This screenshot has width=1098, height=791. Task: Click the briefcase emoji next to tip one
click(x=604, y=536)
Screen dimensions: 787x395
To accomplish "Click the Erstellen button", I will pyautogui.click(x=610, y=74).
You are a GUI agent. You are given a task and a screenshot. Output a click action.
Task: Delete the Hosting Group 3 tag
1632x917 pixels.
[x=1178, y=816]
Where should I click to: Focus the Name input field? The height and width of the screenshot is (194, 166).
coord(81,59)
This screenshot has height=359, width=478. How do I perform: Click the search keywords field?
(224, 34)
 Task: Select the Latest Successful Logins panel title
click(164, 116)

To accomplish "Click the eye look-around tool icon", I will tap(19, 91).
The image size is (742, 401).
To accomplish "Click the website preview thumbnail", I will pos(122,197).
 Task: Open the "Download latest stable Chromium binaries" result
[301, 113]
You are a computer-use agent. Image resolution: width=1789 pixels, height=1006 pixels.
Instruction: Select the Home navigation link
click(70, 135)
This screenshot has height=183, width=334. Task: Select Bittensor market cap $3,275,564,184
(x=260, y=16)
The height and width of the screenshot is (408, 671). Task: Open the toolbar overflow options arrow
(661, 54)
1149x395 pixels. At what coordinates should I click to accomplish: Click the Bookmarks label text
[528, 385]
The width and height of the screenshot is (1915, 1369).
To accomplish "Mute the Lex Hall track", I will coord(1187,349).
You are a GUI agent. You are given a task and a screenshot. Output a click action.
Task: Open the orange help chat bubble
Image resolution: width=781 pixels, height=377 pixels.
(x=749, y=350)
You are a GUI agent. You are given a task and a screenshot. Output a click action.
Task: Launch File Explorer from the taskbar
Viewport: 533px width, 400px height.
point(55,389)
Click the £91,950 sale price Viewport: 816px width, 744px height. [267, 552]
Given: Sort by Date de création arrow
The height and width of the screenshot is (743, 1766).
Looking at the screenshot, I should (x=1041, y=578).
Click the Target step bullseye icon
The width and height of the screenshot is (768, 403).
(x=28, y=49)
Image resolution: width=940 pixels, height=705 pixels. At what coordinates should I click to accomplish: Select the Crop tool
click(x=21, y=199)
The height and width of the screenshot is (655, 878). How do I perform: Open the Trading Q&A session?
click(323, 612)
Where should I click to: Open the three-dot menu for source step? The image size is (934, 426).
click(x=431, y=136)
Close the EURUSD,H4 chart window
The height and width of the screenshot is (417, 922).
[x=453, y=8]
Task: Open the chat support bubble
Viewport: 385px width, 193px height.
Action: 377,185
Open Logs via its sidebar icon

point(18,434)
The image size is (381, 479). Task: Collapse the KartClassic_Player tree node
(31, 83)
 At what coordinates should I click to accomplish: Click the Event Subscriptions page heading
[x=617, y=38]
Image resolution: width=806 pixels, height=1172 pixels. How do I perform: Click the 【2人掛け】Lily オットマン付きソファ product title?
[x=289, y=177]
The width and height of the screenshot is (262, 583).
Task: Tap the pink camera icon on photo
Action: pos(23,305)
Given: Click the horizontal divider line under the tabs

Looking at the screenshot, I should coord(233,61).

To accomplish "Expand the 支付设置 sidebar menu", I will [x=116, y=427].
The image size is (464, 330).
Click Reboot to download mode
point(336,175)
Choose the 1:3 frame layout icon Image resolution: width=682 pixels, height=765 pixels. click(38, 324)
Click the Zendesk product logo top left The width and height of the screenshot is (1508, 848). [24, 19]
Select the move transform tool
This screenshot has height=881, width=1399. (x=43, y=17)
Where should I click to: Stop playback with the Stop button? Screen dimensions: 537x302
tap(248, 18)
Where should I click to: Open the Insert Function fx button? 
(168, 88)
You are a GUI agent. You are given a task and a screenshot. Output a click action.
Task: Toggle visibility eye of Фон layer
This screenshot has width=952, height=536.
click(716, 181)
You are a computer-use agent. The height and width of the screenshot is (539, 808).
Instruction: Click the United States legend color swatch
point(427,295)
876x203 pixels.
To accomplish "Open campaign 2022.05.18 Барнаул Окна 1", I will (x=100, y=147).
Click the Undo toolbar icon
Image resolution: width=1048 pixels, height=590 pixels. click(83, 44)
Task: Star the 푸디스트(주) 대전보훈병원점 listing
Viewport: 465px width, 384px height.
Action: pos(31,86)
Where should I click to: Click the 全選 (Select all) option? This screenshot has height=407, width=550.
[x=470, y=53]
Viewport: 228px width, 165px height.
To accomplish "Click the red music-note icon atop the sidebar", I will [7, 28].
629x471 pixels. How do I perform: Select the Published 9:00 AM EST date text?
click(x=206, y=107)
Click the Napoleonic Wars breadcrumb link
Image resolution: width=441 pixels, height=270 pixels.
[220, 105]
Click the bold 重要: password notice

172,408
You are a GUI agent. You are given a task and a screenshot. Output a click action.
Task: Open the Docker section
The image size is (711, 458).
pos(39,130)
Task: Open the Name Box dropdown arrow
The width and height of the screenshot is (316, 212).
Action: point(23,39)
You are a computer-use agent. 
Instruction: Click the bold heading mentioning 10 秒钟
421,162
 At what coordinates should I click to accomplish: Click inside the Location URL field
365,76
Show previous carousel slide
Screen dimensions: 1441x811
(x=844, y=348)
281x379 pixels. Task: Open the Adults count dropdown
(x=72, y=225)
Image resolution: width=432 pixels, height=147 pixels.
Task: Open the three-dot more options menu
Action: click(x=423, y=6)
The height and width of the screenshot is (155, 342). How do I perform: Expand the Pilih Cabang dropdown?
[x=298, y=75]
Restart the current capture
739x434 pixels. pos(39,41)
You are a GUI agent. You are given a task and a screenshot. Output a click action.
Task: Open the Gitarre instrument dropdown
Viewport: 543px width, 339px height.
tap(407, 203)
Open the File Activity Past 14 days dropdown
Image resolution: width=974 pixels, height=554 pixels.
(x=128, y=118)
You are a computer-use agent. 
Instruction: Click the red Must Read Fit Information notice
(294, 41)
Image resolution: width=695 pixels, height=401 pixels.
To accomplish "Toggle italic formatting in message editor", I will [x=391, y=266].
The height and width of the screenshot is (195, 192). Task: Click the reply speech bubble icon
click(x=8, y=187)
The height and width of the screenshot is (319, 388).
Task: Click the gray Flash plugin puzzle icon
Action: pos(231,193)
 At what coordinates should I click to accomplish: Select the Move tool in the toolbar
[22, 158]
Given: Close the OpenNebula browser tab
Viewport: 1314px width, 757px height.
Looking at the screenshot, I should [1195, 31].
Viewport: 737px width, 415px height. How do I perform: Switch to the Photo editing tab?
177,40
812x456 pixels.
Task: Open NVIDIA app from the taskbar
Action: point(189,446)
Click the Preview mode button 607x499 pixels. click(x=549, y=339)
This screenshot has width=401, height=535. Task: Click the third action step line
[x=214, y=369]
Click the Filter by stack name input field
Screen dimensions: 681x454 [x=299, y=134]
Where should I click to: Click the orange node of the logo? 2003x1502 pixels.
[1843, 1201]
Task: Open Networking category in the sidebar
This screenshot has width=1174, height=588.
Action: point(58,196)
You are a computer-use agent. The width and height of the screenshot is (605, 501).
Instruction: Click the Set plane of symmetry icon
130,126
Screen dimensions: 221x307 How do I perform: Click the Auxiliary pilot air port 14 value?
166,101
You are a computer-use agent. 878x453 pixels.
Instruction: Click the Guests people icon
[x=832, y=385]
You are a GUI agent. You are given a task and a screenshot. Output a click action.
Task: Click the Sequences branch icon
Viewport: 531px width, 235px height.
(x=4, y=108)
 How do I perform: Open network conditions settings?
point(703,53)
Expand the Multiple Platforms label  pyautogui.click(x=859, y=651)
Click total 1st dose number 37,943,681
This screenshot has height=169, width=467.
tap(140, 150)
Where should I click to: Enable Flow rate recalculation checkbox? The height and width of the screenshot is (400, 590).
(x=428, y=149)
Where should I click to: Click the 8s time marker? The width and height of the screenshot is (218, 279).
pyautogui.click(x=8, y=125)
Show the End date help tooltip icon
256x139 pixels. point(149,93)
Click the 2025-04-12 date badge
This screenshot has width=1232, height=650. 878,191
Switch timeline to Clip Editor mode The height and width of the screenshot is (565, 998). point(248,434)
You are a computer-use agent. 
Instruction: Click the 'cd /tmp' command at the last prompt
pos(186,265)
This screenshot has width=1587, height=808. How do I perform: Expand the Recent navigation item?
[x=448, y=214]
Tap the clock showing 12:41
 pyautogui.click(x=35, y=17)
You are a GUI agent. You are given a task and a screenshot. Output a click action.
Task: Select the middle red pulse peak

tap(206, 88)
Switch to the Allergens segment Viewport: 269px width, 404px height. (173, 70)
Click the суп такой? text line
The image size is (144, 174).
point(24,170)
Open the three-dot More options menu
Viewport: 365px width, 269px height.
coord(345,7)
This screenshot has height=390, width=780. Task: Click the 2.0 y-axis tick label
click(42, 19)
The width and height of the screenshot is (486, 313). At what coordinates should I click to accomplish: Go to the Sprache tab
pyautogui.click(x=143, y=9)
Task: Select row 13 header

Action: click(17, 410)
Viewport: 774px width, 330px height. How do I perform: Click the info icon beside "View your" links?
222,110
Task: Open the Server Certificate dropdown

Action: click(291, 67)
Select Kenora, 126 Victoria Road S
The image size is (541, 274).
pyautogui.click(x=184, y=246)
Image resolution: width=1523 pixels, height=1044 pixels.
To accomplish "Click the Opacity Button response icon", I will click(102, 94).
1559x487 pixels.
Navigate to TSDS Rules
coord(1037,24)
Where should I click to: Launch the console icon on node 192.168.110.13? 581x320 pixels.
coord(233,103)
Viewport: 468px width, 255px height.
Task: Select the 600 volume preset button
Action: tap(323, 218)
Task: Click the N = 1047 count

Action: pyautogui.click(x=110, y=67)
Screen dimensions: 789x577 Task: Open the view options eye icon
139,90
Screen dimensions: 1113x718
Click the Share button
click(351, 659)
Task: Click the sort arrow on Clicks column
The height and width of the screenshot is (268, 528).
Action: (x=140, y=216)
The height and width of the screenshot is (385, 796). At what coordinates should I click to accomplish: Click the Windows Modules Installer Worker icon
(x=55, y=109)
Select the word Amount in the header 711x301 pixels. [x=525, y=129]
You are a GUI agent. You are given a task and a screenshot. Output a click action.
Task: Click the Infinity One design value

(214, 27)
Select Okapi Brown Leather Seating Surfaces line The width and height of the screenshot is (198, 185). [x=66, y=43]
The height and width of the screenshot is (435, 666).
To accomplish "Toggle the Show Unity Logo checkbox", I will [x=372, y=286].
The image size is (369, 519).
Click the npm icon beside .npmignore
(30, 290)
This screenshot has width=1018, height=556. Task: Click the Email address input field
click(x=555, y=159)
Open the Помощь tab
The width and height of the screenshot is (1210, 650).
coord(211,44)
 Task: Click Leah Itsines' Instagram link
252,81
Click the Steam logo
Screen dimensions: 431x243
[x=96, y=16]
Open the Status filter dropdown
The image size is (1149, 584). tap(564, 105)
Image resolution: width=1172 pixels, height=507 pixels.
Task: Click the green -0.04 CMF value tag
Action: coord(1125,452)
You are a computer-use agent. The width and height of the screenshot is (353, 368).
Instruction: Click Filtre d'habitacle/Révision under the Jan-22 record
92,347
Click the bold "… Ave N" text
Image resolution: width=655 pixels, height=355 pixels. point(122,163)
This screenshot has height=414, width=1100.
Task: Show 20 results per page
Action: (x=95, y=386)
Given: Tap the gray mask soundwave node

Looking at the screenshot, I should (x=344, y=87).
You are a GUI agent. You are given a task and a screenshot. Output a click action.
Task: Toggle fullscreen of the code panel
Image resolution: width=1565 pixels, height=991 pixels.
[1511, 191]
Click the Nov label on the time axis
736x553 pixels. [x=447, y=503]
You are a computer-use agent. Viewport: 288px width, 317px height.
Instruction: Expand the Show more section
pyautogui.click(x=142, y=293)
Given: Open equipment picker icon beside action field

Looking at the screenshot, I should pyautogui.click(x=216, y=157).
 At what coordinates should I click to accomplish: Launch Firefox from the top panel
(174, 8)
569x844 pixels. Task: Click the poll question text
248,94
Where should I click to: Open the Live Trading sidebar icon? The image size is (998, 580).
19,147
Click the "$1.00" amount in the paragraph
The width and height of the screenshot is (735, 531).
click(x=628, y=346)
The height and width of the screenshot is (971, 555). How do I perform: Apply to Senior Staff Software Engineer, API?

■ ■ ■ ■

Requirements
Can you copy out, word for word, the lines of the listing above from its first line through the line containing "will pyautogui.click(x=610, y=74)."?

Expected answer
This screenshot has width=1098, height=791. Task: Click the briefcase emoji next to tip one
click(x=604, y=536)
Screen dimensions: 787x395
To accomplish "Click the Erstellen button", I will pyautogui.click(x=610, y=74).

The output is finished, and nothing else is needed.